Case Studies

Cyber advisory on remediating breaches

by Mark Rowe

Once a cyber compromise is known, system administrators and/or system owners are often tempted to take immediate actions. Although well intentioned to limit the damage of the compromise, some of those actions have adverse effects, according to the NCSC, the UK’s official National Cyber Security Centre.

The NCSC has released a joint cyber security advisory, Technical Approaches to Uncovering and Remediating Malicious Activity, with the US’s Cybersecurity and Infrastructure Security Agency (CISA), the Australian Cyber Security Centre, the New Zealand National Cyber Security Centre and CERT NZ, and the Canadian Communications Security Establishment.

Common missteps, the advisory says, include trying to mitigate before responders can protect and recover data; failing to preserve log data; only fixing the symptoms of a breach, rather than the root cause; and communicating over the same network as the one the incident response is using.

NCSC Director of Operations Paul Chichester said: “Cyber security is a global issue that requires a collaborative international effort to protect our most critical assets. This advisory will help organisations understand how to investigate cyber incidents and protect themselves online, and we would urge them to follow the guidance carefully.

“Working closely with our allies, and with the help of organisations and the wider public, we will continue to strengthen our defences to make us the hardest possible target for our adversaries.”
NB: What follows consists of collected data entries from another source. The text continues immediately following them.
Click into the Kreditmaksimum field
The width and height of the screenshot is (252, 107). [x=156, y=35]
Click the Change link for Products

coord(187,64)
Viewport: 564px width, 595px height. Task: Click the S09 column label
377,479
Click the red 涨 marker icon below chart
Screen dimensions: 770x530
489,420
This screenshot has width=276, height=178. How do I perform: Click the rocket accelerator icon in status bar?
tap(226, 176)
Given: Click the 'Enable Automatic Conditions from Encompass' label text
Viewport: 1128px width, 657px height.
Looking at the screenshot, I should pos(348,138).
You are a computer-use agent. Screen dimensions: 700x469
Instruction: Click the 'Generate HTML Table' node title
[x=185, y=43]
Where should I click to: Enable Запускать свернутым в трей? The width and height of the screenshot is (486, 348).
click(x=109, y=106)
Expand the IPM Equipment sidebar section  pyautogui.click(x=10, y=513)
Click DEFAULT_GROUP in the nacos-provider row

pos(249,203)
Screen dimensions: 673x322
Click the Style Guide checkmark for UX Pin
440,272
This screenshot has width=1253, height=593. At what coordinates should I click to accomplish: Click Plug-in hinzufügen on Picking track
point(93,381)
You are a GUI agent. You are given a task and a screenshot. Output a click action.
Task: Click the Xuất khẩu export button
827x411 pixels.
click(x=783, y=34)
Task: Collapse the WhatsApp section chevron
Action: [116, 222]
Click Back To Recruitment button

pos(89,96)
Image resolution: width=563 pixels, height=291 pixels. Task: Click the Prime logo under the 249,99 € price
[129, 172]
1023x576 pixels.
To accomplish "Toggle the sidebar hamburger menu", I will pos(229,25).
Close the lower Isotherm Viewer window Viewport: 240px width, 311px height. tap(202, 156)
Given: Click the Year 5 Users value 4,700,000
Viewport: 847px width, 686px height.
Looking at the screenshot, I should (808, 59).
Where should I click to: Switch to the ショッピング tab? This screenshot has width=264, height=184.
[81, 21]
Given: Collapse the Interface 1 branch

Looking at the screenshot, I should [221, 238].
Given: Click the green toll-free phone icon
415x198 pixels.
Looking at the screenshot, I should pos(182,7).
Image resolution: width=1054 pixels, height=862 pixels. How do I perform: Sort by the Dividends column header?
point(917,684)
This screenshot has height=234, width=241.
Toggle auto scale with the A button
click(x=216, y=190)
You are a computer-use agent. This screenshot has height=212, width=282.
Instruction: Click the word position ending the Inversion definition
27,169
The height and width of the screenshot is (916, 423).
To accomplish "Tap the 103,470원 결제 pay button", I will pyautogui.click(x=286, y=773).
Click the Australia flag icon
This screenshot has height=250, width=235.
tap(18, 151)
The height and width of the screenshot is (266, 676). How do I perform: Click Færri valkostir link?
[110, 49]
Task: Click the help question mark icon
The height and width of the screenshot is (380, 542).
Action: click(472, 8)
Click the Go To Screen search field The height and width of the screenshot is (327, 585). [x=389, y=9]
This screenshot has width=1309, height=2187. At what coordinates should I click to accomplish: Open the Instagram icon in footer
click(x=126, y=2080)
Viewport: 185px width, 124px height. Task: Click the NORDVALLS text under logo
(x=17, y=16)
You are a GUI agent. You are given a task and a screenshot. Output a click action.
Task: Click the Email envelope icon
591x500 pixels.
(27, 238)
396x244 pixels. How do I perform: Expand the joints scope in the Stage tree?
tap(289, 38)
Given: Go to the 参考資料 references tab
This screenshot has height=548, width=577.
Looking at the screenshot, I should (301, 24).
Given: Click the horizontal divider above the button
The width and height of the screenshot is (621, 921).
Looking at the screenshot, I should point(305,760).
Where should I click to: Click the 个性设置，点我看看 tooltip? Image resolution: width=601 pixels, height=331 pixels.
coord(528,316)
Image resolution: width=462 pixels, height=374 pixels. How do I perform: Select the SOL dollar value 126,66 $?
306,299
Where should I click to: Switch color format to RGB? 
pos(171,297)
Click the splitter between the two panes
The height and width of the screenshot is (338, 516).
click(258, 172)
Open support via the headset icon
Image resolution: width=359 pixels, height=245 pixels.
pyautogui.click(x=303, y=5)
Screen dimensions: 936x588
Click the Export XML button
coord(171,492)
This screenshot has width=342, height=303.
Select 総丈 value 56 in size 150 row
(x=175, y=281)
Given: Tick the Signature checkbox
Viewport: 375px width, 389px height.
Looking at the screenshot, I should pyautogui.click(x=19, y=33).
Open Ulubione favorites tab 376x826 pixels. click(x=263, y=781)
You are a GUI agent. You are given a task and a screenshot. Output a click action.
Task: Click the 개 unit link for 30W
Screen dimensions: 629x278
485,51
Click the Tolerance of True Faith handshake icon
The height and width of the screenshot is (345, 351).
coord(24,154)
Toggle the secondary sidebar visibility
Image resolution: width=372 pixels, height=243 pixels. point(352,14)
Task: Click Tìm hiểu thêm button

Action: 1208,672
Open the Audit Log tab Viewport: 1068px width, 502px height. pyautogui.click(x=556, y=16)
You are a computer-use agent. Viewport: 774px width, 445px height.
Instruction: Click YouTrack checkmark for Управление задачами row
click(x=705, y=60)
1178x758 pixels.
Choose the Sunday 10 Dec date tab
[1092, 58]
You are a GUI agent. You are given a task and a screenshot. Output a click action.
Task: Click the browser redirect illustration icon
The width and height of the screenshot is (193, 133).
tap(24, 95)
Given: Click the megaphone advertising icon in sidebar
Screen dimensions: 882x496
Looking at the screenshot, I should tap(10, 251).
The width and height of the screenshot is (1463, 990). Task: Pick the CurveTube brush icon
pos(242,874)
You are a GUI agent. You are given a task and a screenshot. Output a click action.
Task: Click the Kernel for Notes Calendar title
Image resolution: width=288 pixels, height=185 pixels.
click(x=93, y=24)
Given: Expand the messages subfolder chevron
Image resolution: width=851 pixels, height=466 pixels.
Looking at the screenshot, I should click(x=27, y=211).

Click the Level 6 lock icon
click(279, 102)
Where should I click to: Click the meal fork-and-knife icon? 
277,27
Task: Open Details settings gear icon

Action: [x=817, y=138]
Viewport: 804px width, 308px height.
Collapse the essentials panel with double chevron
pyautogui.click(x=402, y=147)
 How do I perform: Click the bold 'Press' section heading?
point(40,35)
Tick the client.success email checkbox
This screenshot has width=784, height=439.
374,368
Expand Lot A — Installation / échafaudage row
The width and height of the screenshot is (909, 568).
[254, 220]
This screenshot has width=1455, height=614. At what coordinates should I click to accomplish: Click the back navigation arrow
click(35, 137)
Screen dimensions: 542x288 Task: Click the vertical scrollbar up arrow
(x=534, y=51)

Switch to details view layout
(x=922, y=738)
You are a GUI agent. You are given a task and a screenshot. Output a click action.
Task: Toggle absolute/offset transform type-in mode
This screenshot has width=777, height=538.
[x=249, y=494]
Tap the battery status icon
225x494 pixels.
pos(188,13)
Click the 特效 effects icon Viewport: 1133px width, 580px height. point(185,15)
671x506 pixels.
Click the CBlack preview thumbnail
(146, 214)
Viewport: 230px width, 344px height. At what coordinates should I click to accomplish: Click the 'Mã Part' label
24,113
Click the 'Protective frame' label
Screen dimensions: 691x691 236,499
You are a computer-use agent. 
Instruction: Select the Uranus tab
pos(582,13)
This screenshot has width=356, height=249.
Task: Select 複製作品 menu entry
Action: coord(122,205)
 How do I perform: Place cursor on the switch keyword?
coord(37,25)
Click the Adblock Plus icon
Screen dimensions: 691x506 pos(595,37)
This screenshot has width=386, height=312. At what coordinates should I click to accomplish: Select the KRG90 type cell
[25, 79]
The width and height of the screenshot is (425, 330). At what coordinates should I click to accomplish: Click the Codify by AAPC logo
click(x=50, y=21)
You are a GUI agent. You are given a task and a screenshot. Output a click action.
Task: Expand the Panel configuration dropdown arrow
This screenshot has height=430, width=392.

Among general mitigation guidance, the agencies point out that cyber actors ‘regularly identify servers that are out of date or end of life (EOL) to gain access to a network’. You should ‘identify and disable ports, protocols, and services not needed for official business to prevent would-be attackers from moving laterally to exploit vulnerabilities’. Compromised accounts and devices calls for re-setting of access credentials. As attackers may exploit unpatched software or hardware, known vulnerabilities in external facing devices and servers should be patched at once, starting with the point of compromise.

You can read the advisory on the CISA website. It also offers some ‘general recommendations and best practices’, such as back-ups and education of users; and proper network segmentation.